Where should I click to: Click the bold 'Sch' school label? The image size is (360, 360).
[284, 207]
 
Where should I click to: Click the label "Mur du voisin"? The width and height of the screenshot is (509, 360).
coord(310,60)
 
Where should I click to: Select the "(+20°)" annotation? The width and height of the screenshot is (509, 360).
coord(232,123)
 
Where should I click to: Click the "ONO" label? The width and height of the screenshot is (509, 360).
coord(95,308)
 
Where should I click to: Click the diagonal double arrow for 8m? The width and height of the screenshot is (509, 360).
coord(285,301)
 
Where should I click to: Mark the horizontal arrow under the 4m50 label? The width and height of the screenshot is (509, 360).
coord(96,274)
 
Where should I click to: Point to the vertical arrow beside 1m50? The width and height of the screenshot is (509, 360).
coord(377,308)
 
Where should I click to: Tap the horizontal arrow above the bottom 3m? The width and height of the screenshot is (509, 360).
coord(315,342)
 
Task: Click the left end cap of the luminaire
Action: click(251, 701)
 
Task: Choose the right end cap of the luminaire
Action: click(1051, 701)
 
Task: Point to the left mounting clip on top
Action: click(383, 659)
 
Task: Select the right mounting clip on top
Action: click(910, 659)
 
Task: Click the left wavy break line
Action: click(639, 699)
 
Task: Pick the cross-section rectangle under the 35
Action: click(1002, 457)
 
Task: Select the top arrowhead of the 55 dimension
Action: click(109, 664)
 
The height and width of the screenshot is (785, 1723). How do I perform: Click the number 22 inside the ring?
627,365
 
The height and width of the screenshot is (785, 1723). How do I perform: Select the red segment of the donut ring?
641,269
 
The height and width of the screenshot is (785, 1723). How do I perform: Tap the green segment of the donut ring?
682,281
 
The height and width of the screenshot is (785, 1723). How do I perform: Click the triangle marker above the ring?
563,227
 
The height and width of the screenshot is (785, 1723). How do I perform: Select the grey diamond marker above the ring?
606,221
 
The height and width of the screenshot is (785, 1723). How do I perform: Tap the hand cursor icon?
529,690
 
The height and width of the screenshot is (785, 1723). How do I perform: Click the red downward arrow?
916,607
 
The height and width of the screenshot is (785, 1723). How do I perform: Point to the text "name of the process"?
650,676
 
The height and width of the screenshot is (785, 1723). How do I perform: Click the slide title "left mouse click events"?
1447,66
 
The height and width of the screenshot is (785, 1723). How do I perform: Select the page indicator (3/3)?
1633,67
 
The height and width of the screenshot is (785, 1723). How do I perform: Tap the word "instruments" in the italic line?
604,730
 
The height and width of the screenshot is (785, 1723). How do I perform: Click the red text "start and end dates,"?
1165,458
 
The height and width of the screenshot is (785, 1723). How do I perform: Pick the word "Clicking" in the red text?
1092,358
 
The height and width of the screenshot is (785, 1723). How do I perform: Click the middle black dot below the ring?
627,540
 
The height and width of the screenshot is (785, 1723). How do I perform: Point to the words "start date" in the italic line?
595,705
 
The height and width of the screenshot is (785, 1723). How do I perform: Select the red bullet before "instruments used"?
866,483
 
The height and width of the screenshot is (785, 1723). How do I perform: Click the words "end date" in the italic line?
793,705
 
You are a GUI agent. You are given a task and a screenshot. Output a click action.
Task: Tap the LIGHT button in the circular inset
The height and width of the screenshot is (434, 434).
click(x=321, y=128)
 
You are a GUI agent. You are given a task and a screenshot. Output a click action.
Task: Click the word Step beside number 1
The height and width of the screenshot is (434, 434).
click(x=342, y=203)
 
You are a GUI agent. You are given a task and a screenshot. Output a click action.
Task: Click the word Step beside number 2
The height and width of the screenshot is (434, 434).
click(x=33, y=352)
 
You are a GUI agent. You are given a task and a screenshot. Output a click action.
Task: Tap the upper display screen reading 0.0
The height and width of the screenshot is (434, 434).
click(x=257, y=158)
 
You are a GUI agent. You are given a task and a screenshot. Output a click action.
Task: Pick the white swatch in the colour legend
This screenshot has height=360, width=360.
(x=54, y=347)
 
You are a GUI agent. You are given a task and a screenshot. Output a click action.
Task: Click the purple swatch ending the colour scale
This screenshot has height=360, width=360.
---------------
DIRECTION
Please rewrite all of the items above, replacing "luminaire" with "light fixture" and leaving everything else unchanged.

ANSWER
Where should I click to: Click the bold 'Sch' school label? The image size is (360, 360).
[284, 207]
 
Where should I click to: Click the label "Mur du voisin"? The width and height of the screenshot is (509, 360).
coord(310,60)
 
Where should I click to: Select the "(+20°)" annotation? The width and height of the screenshot is (509, 360).
coord(232,123)
 
Where should I click to: Click the "ONO" label? The width and height of the screenshot is (509, 360).
coord(95,308)
 
Where should I click to: Click the diagonal double arrow for 8m? The width and height of the screenshot is (509, 360).
coord(285,301)
 
Where should I click to: Mark the horizontal arrow under the 4m50 label? The width and height of the screenshot is (509, 360).
coord(96,274)
 
Where should I click to: Point to the vertical arrow beside 1m50? The width and height of the screenshot is (509, 360).
coord(377,308)
 
Where should I click to: Tap the horizontal arrow above the bottom 3m? The width and height of the screenshot is (509, 360).
coord(315,342)
 
Task: Click the left end cap of the light fixture
Action: click(251, 701)
 
Task: Choose the right end cap of the light fixture
Action: click(1051, 701)
 
Task: Point to the left mounting clip on top
Action: click(383, 659)
 
Task: Select the right mounting clip on top
Action: click(910, 659)
 
Task: Click the left wavy break line
Action: click(639, 699)
 
Task: Pick the cross-section rectangle under the 35
Action: click(1002, 457)
 
Task: Select the top arrowhead of the 55 dimension
Action: click(109, 664)
 
The height and width of the screenshot is (785, 1723). How do I perform: Click the number 22 inside the ring?
627,365
 
The height and width of the screenshot is (785, 1723). How do I perform: Select the red segment of the donut ring?
641,269
 
The height and width of the screenshot is (785, 1723). How do I perform: Tap the green segment of the donut ring?
682,281
 
The height and width of the screenshot is (785, 1723). How do I perform: Click the triangle marker above the ring?
563,227
 
The height and width of the screenshot is (785, 1723). How do I perform: Select the grey diamond marker above the ring?
606,221
 
The height and width of the screenshot is (785, 1723). How do I perform: Tap the hand cursor icon?
529,690
 
The height and width of the screenshot is (785, 1723). How do I perform: Click the red downward arrow?
916,607
 
The height and width of the screenshot is (785, 1723). How do I perform: Point to the text "name of the process"?
650,676
 
The height and width of the screenshot is (785, 1723). How do I perform: Click the slide title "left mouse click events"?
1447,66
 
The height and width of the screenshot is (785, 1723). How do I perform: Select the page indicator (3/3)?
1633,67
 
The height and width of the screenshot is (785, 1723). How do I perform: Tap the word "instruments" in the italic line?
604,730
 
The height and width of the screenshot is (785, 1723). How do I perform: Click the red text "start and end dates,"?
1165,458
 
The height and width of the screenshot is (785, 1723). How do I perform: Pick the word "Clicking" in the red text?
1092,358
 
The height and width of the screenshot is (785, 1723). How do I perform: Click the middle black dot below the ring?
627,540
 
The height and width of the screenshot is (785, 1723). How do I perform: Point to the words "start date" in the italic line?
595,705
 
The height and width of the screenshot is (785, 1723). How do I perform: Select the red bullet before "instruments used"?
866,483
 
The height and width of the screenshot is (785, 1723). How do I perform: Click the words "end date" in the italic line?
793,705
 
You are a GUI agent. You are given a task and a screenshot. Output a click action.
Task: Tap the LIGHT button in the circular inset
The height and width of the screenshot is (434, 434).
click(x=321, y=128)
 
You are a GUI agent. You are given a task and a screenshot. Output a click action.
Task: Click the word Step beside number 1
The height and width of the screenshot is (434, 434).
click(x=342, y=203)
 
You are a GUI agent. You are given a task and a screenshot. Output a click action.
Task: Click the word Step beside number 2
The height and width of the screenshot is (434, 434).
click(x=33, y=352)
 
You are a GUI agent. You are given a task and a screenshot. Output a click action.
Task: Tap the upper display screen reading 0.0
The height and width of the screenshot is (434, 434).
click(x=257, y=158)
 
You are a GUI agent. You are given a task and a screenshot. Output a click action.
Task: Pick the white swatch in the colour legend
This screenshot has height=360, width=360.
(x=54, y=347)
 
You are a GUI agent. You are given a task and a screenshot. Output a click action.
Task: Click the purple swatch ending the colour scale
This screenshot has height=360, width=360.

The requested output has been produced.